## PROBLEM DESCRIPTION:
Copy the lines of the records word for word, beginning with the line that contains "This screenshot has width=1334, height=896." and ending with the line that contains "click(x=423, y=163)".

## START TASK INPUT

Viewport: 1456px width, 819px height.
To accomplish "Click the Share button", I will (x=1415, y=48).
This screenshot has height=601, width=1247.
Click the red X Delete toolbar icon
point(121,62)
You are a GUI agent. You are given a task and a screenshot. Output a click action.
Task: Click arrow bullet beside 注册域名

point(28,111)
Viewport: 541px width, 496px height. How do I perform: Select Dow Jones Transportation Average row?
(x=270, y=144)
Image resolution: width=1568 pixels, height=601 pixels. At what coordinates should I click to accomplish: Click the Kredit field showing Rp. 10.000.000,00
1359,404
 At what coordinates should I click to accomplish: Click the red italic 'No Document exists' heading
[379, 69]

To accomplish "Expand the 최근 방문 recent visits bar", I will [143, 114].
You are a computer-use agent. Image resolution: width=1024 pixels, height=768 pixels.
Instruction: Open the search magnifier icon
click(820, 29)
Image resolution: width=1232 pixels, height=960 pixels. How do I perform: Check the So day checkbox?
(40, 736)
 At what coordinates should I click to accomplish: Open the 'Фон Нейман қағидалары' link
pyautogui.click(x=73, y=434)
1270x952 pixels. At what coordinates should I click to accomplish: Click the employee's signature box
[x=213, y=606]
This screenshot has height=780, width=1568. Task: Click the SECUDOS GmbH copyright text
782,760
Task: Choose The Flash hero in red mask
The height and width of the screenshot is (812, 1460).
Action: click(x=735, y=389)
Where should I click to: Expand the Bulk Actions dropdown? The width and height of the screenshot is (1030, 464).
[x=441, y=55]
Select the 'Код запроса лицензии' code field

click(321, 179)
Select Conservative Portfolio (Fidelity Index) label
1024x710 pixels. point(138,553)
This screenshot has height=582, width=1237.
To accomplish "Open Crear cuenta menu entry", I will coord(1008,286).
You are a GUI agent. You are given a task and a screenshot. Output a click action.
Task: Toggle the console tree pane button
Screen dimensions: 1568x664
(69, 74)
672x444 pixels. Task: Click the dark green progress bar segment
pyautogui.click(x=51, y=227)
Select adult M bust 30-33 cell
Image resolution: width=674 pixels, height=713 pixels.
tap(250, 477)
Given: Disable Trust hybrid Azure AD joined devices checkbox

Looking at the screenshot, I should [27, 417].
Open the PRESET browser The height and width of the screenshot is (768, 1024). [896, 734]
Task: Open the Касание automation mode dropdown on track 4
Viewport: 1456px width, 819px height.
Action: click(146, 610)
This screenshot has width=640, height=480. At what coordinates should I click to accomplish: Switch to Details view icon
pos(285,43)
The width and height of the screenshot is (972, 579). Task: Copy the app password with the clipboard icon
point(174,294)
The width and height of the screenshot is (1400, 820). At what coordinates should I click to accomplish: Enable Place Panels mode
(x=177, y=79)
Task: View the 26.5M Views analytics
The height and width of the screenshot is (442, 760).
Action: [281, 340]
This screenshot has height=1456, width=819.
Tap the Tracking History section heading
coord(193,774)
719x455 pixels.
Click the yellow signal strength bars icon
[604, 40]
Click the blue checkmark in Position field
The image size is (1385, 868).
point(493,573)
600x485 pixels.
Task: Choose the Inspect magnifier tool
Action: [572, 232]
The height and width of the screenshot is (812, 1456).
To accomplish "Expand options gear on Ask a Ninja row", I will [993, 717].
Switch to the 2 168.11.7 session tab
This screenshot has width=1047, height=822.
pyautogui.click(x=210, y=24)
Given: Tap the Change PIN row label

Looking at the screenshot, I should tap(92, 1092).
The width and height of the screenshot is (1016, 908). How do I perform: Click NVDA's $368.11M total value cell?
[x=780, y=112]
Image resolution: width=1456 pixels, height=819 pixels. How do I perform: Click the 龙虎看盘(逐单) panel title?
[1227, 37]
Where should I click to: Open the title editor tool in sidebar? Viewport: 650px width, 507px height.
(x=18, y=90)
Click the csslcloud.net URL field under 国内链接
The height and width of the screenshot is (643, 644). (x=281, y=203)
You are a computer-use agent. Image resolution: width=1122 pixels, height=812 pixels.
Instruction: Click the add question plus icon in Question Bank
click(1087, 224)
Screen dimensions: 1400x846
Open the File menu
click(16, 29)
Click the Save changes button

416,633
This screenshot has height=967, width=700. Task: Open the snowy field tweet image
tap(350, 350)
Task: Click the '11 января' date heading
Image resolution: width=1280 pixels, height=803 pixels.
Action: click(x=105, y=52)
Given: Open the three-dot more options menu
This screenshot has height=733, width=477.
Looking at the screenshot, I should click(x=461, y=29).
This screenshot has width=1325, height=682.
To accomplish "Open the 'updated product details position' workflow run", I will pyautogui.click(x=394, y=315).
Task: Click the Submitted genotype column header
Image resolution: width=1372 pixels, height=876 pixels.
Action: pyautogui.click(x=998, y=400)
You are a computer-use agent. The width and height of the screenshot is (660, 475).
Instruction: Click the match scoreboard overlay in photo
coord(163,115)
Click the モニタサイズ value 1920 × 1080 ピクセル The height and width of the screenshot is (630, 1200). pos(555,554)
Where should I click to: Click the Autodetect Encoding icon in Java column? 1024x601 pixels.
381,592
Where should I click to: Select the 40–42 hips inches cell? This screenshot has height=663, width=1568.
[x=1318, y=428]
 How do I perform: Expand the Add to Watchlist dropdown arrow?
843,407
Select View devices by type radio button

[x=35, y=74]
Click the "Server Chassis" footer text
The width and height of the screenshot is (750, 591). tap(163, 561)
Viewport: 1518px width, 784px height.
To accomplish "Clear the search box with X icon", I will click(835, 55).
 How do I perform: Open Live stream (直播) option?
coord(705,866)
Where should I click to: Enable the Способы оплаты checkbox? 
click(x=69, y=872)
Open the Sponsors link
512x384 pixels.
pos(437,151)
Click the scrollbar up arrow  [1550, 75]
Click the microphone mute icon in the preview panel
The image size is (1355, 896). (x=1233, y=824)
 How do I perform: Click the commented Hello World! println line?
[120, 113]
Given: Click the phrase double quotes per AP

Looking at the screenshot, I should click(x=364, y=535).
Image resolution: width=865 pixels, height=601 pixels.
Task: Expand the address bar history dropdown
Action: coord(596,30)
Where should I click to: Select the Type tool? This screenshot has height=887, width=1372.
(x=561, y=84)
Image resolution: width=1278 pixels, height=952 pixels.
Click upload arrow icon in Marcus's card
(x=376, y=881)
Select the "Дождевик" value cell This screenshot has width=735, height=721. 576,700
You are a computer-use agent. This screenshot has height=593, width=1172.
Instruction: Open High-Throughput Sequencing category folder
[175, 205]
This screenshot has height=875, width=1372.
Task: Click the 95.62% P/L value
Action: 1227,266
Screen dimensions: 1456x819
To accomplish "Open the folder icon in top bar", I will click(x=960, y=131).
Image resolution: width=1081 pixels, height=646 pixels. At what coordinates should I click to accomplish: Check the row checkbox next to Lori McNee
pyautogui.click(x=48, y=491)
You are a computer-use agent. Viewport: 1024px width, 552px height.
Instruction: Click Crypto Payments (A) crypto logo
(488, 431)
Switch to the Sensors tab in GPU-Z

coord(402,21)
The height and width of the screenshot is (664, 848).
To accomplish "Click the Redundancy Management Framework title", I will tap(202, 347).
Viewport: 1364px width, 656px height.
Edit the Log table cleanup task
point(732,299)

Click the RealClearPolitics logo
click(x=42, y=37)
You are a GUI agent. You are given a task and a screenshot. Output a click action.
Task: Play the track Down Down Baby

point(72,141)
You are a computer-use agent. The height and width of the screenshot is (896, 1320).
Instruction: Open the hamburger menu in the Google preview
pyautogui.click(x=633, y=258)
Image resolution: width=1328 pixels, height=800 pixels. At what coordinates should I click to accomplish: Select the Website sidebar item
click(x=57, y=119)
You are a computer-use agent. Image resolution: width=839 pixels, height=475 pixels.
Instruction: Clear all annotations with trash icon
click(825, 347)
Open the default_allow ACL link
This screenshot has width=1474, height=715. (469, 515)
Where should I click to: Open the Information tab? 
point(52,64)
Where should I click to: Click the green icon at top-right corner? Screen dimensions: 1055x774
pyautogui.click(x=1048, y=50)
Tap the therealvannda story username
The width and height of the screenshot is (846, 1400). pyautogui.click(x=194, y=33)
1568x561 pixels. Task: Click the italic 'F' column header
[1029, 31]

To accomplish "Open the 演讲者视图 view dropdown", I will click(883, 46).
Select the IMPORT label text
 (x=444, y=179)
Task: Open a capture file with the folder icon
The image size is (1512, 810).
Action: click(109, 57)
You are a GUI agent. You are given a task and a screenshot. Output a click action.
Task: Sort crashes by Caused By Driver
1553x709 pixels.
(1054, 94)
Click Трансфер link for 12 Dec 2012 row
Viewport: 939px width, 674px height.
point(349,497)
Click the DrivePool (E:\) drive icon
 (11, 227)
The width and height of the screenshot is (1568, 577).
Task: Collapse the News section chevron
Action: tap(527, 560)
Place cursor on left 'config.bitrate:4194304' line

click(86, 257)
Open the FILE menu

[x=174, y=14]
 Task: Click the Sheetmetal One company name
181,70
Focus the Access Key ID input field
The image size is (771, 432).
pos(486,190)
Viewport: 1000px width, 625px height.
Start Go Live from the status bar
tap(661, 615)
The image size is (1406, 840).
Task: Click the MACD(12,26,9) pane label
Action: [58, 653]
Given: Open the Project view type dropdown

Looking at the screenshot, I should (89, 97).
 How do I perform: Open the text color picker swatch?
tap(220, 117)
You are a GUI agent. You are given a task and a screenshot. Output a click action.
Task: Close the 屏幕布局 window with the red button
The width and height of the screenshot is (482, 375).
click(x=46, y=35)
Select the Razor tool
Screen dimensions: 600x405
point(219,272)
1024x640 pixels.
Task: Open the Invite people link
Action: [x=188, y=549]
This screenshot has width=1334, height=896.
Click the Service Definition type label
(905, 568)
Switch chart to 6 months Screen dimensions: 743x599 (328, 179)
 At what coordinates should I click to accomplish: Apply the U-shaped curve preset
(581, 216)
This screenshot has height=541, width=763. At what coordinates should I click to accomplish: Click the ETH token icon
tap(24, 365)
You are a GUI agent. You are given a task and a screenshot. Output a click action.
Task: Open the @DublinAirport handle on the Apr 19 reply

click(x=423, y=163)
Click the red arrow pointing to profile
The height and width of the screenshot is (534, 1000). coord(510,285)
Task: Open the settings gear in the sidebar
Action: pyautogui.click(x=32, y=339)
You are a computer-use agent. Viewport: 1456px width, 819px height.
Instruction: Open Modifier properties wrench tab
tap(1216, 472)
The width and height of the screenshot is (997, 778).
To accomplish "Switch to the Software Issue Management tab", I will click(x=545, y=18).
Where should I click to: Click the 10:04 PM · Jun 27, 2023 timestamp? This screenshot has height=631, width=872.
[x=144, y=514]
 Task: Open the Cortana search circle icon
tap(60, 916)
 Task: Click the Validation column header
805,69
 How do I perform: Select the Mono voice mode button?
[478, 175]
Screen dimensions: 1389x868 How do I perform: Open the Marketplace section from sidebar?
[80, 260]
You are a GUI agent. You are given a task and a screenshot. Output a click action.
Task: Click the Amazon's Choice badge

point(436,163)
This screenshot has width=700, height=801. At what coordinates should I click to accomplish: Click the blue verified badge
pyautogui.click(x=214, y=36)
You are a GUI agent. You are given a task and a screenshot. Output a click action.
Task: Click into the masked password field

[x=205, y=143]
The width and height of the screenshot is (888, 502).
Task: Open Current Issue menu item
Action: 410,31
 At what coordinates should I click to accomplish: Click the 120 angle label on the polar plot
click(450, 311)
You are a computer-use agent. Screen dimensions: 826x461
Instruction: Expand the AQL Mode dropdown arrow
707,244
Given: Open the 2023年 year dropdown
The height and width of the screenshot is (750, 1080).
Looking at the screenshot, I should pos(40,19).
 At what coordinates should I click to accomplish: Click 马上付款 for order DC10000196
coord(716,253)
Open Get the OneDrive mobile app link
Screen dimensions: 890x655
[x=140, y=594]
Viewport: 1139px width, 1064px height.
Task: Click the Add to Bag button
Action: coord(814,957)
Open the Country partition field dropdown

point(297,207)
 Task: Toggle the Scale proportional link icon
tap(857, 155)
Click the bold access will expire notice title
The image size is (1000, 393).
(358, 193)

## END TASK INPUT

## FINAL RESULT:
This screenshot has width=1334, height=896.
Click the Service Definition type label
(905, 568)
Switch chart to 6 months Screen dimensions: 743x599 (328, 179)
 At what coordinates should I click to accomplish: Apply the U-shaped curve preset
(581, 216)
This screenshot has height=541, width=763. At what coordinates should I click to accomplish: Click the ETH token icon
tap(24, 365)
You are a GUI agent. You are given a task and a screenshot. Output a click action.
Task: Open the @DublinAirport handle on the Apr 19 reply

click(x=423, y=163)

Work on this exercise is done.